Douglas White; Helen Pahau; Emily Duggan; Sanjoy Paul; Ranjeny Thomas

doi:10.1136/bmjopen-2013-003083

Trajectory of intensive treat-to-target disease modifying drug regimen in an observational study of an early rheumatoid arthritis cohort

BMJ Open. 2013 Jul 31;3(7):e003083. doi: 10.1136/bmjopen-2013-003083.

Authors

Douglas White¹, Helen Pahau, Emily Duggan, Sanjoy Paul, Ranjeny Thomas

Affiliation

¹ Diamantina Institute, University of Queensland, Princess Alexandra Hospital, Ipswich Road, Woolloongabba, Queensland, Australia.

Abstract

Objectives: Studies of early rheumatoid arthritis (RA) cohorts have analysed treatment response and prognostic factors at fixed time points. However, in treat-to-target protocols, therapeutic decision-making is dynamic and responsive to disease activity over time. To determine when a minimal residual disease response target should be expected, our primary objective was to identify the time-dependent therapeutic response to combination disease modifying antirheumatic drugs (DMARDs) for 12 months. Our secondary objective determined factors affecting this response trajectory.

Design: Observational cohort.

Setting: Treat-to-target early RA clinic in Australian tertiary referral hospital.

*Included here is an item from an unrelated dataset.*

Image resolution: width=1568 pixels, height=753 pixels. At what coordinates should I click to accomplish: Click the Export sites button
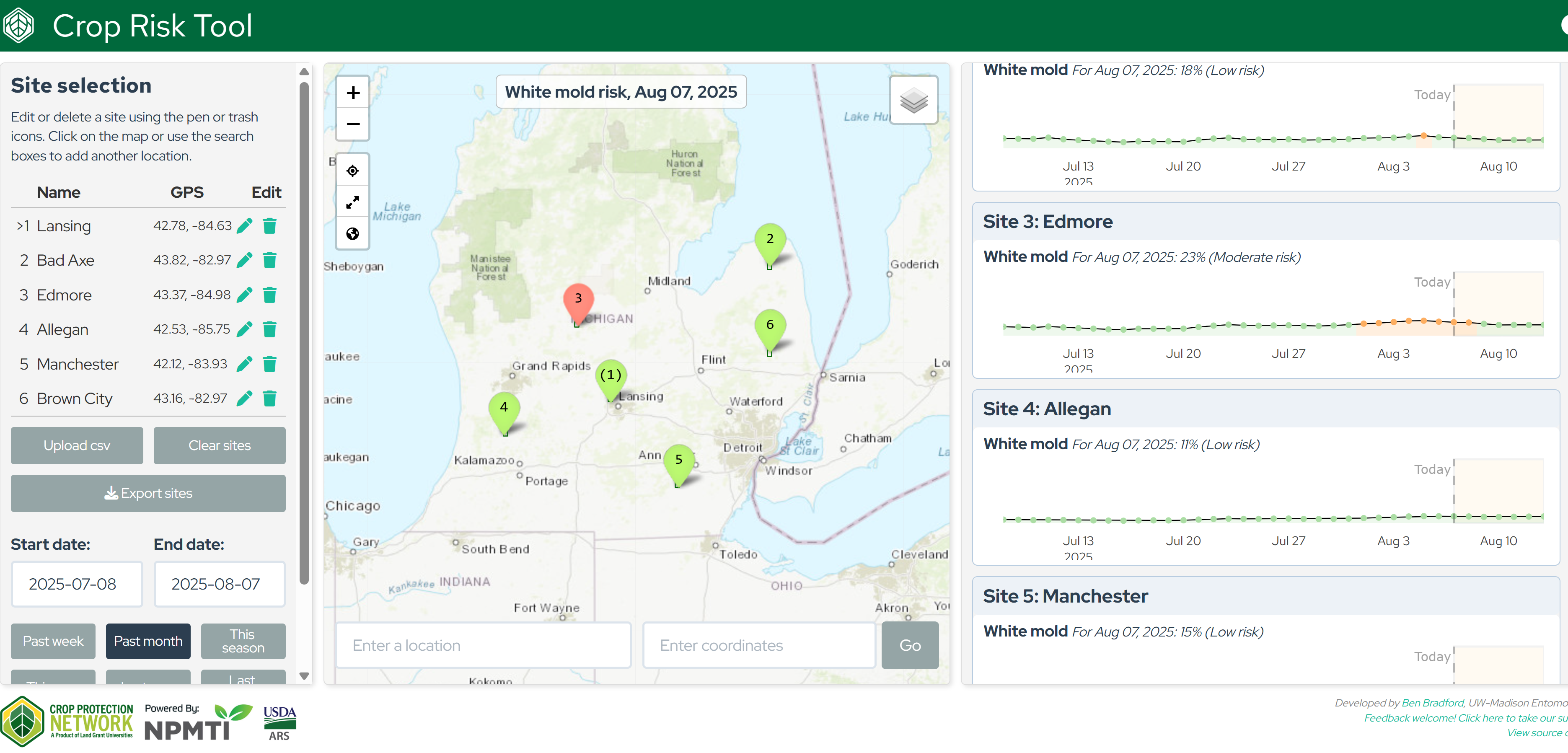click(148, 493)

Participants: We enrolled consecutive patients attending an early arthritis clinic with symptom duration less than 12 months, who were diagnosed with RA for the first time between 2004 and 2008. 101 met these eligibility criteria and data were available at baseline through 12 months.

Interventions: intensive DMARDs according to a treat-to-target protocol.

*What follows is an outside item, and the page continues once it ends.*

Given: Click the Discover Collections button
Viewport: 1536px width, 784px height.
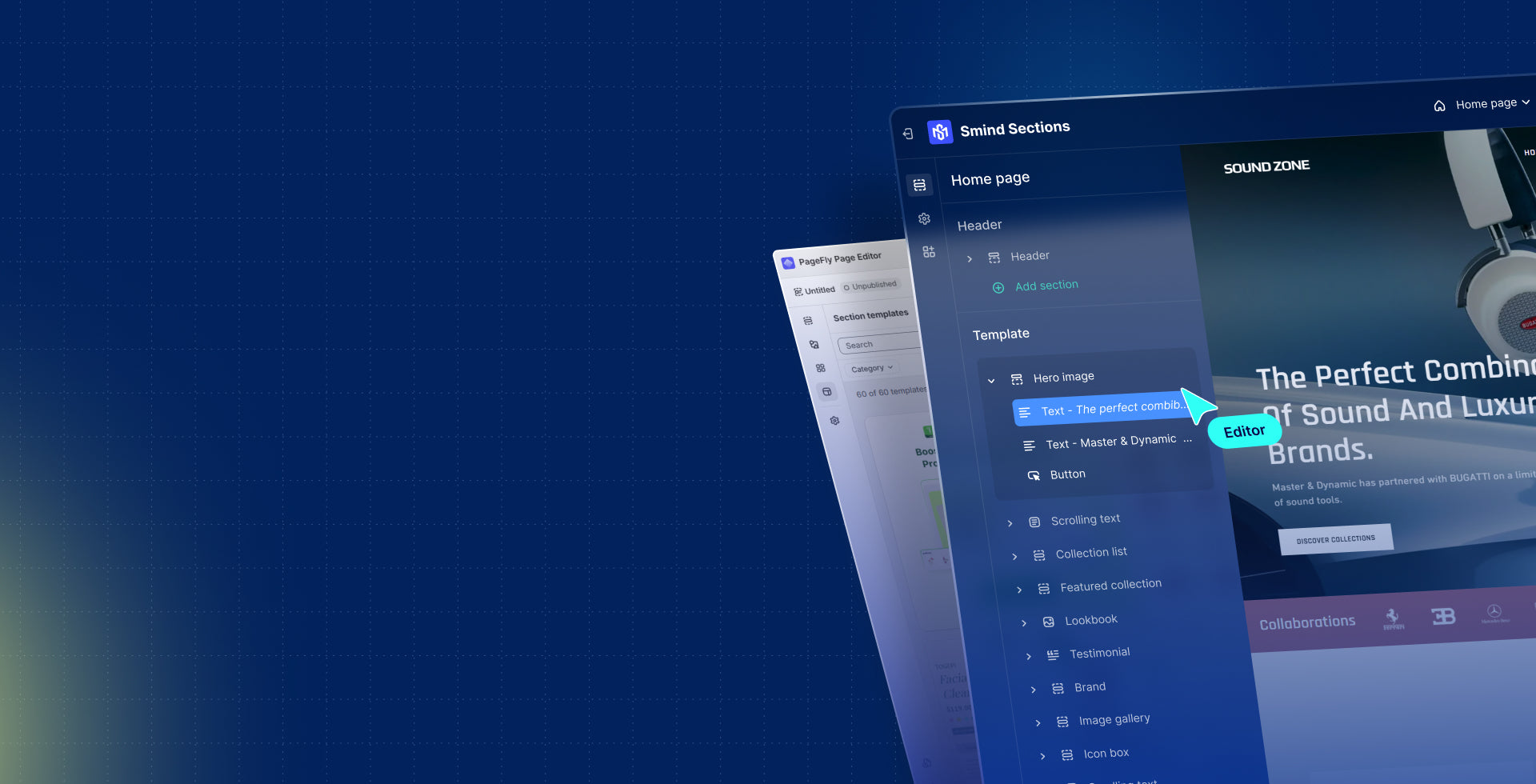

Primary and secondary outcome measures: We measured disease activity scores (DAS) at each visit, then analysed therapeutic response and associated factors in a time-dependent fashion over 12 months.

Results: The median DAS4vESR of 4.46 at baseline decreased 12 weeks later by 24%, while the proportion with DAS4v ≤ 2.6 increased (p<0.01). DAS4v continued to decrease over 52 weeks. DAS4v reduction of at least -0.45 at 4 weeks was predictive of DAS4v at 28 and 52 weeks. Female gender, current smoking, primary education and an interaction between baseline weight and C reactive protein (CRP) negatively impacted DAS4v reduction over 4 and 52 weeks. Time-varying effects of blood pressure, neutrophils, erythrocyte sedimentation rate and CRP also significantly influenced DAS4v over 52 weeks.

Conclusions: Time-dependent data suggest that the largest reduction of DAS4v to combination DMARDs occurs in the first month of therapy, and this predicts subsequent response. Variables known to impact long-term treatment response in RA also impacted early DAS4v response to combination DMARDs.

Keywords: EPIDEMIOLOGY; RHEUMATOLOGY; STATISTICS & RESEARCH METHODS.